Enfin, l'assurance de base ne prendra en charge les frais de rééducation médicale à l'hôpital que si ce que l'on appelle la « nécessité d'un traitement hospitalier » est avérée. Selon le Tribunal fédéral, c'est le cas lorsque les possibilités de traitements ambulatoires, par exemple à domicile ou dans un centre de cure, sont épuisées. Des mesures médicales doivent alors être nécessaires. Si le séjour à la clinique ne sert qu'à se reposer ou s'apparente à une cure, la caisse maladie ne prend pas en charge les frais.
La personne assurée participe aux coûts via la quote-part et la franchise.
Que paie l'assurance complémentaire pour la réhabilitation ?

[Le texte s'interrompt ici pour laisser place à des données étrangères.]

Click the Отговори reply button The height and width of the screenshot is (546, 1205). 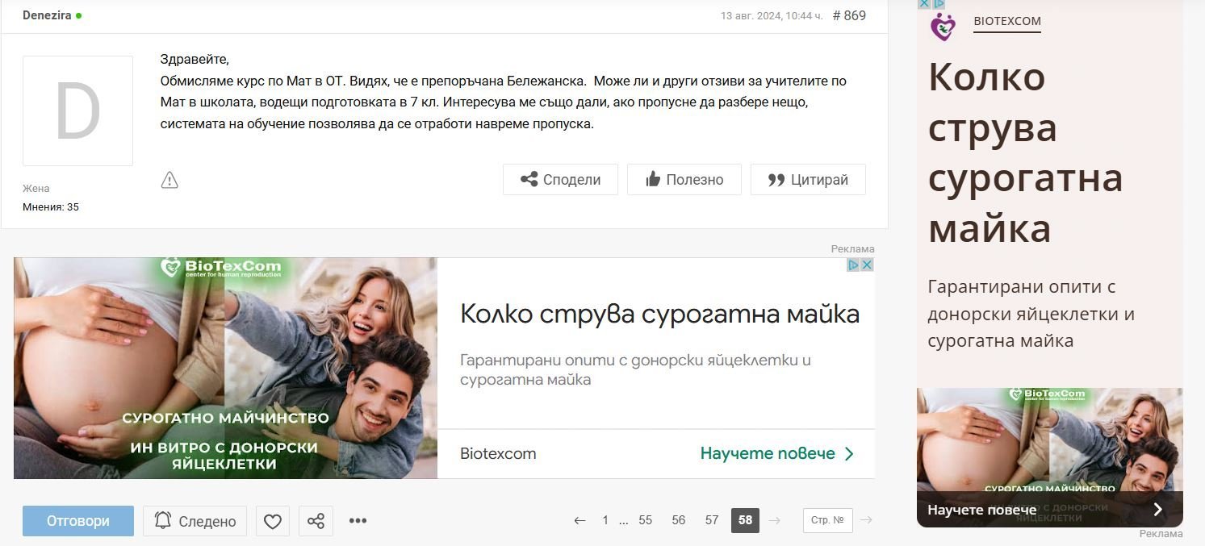78,521
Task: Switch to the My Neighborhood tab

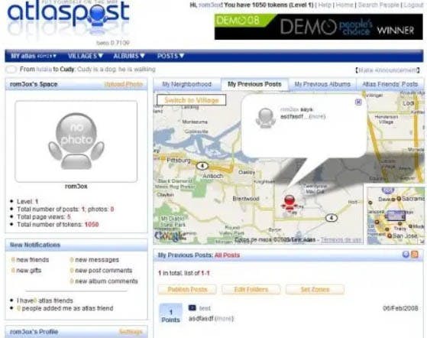Action: [187, 84]
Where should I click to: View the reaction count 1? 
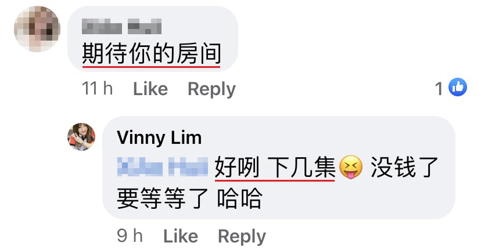click(x=439, y=89)
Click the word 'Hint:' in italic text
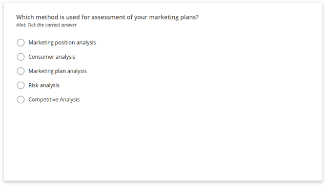 [x=21, y=25]
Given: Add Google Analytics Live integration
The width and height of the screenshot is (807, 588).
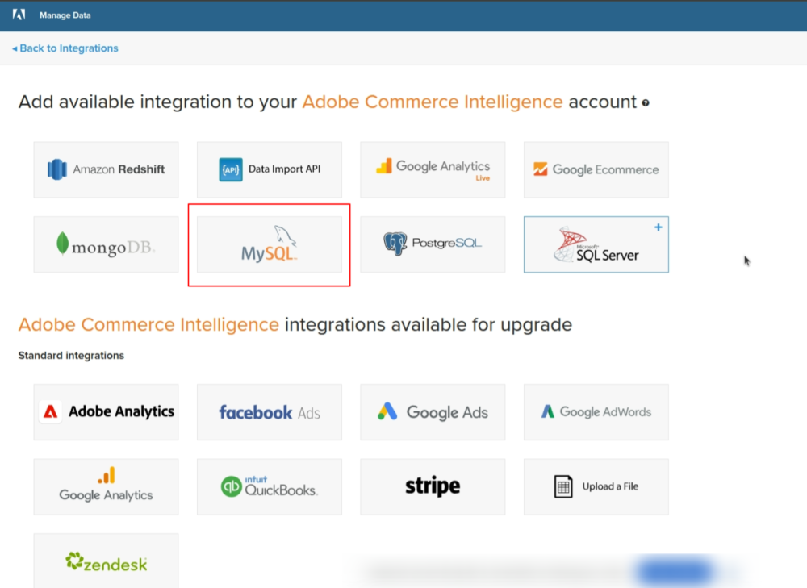Looking at the screenshot, I should [433, 169].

Cela varie d'une assurance à l'autre. Souvent, les assurances complémentaires paient une contribution pour les cures de convalescence ou les cures balnéaires dans des établissements de cure, prescrites par un médecin, qui ne sont pas prises en charge par l'assurance de base.

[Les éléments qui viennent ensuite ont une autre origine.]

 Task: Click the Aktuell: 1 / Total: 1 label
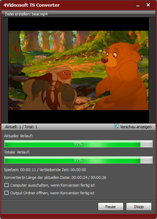pyautogui.click(x=21, y=127)
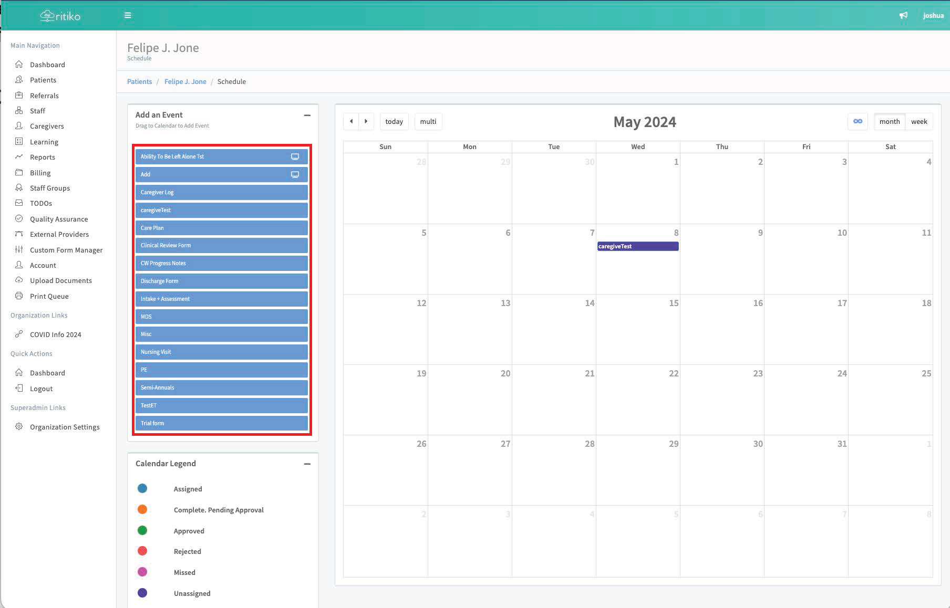Click the megaphone announcements icon

(x=903, y=16)
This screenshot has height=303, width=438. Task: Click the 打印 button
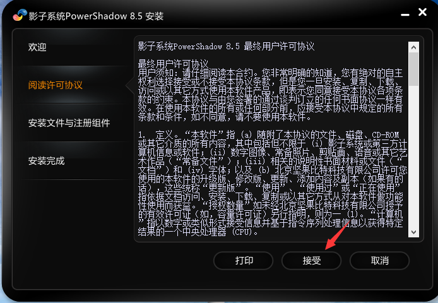tap(244, 261)
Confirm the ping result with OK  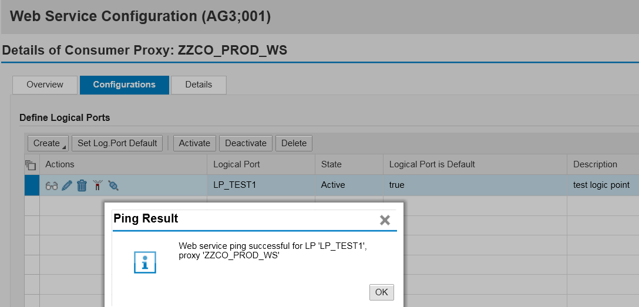pos(381,292)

Qui paie les soins de longue durée ?
Lorsqu'une personne malade a besoin d'une aide à long terme, ce n'est plus la réhabilitation qui est au premier plan, mais les soins à long terme. L'assurance de base prend ici en charge une partie des prestations de soins.

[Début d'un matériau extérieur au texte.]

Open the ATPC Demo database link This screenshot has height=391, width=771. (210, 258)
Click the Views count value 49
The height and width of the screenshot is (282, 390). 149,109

Qui paie les prestations de soins à domicile ?
L'assurance de base verse une contribution pour les soins à domicile. La condition est ici aussi une prescription médicale et le besoin de soins doit être prouvé. La contribution de l'assurance de base s'élève à 52,60 CHF / heure pour les soins de base, à 63 CHF / heure pour les examens et traitements et à 76,90 CHF / heure pour les examens, conseils et coordination.
La personne malade doit participer aux coûts en plus de la quote-part et de la franchise. Ce montant varie d'un canton à l'autre, mais ne doit pas dépasser 20% du tarif de soins fixé par le Conseil fédéral, soit actuellement 15,35 CHF / jour au maximum. En outre, la personne nécessitant des soins doit assumer elle-même les frais de logement et de nourriture, ainsi que les frais d'assistance non médicale. Si son revenu et sa fortune ne suffisent pas à couvrir ces frais, elle peut avoir droit à des prestations complémentaires ou à l'aide sociale. (Cf. aussi : « Puis-je faire une donation d'argent pour ne pas avoir à payer les soins ? »)
Attention : Si les soins dans un établissement étaient moins chers, l'assurance de base peut réduire en conséquence sa contribution aux prestations de soins à domicile. (Cf. : « La caisse-maladie doit-elle payer les soins à domicile ? »)
Qui paie les soins de longue durée en établissement médico-social ?
L'assurance de base prend en charge une contribution comprise entre 9,60 CHF et 115,20 CHF / jour, en fonction de la durée des soins requis quotidiennement.
La personne malade doit participer aux coûts en plus de la quote-part et de la franchise. Ce montant varie d'un canton à l'autre, mais il ne doit pas dépasser 20% du tarif de soins fixé par le Conseil fédéral, soit actuellement 23 CHF / jour au maximum. (Cf. aussi : « Dois-je assumer moi-même plus de 20% des frais de soins ? ») En outre, la personne nécessitant des soins doit assumer elle-même les frais de logement et de nourriture, ainsi que les frais d'assistance non médicale. Si ses revenus et sa fortune ne suffisent pas pour cela, elle peut avoir droit à des prestations complémentaires ou à l'aide sociale. (Cf. aussi : « Puis-je faire une donation d'argent pour ne pas avoir à payer les soins ? »)
Que paie l'assurance complémentaire pour les soins de longue durée ?
Certaines assurances proposent des assurances dites de soins de longue durée. Celles-ci comprennent généralement une indemnité journalière pour les frais de soins et d'hôtellerie non couverts, qui est versée lors du séjour dans l'établissement de soins, ou les frais d'une aide ménagère lors de la prise en charge à domicile.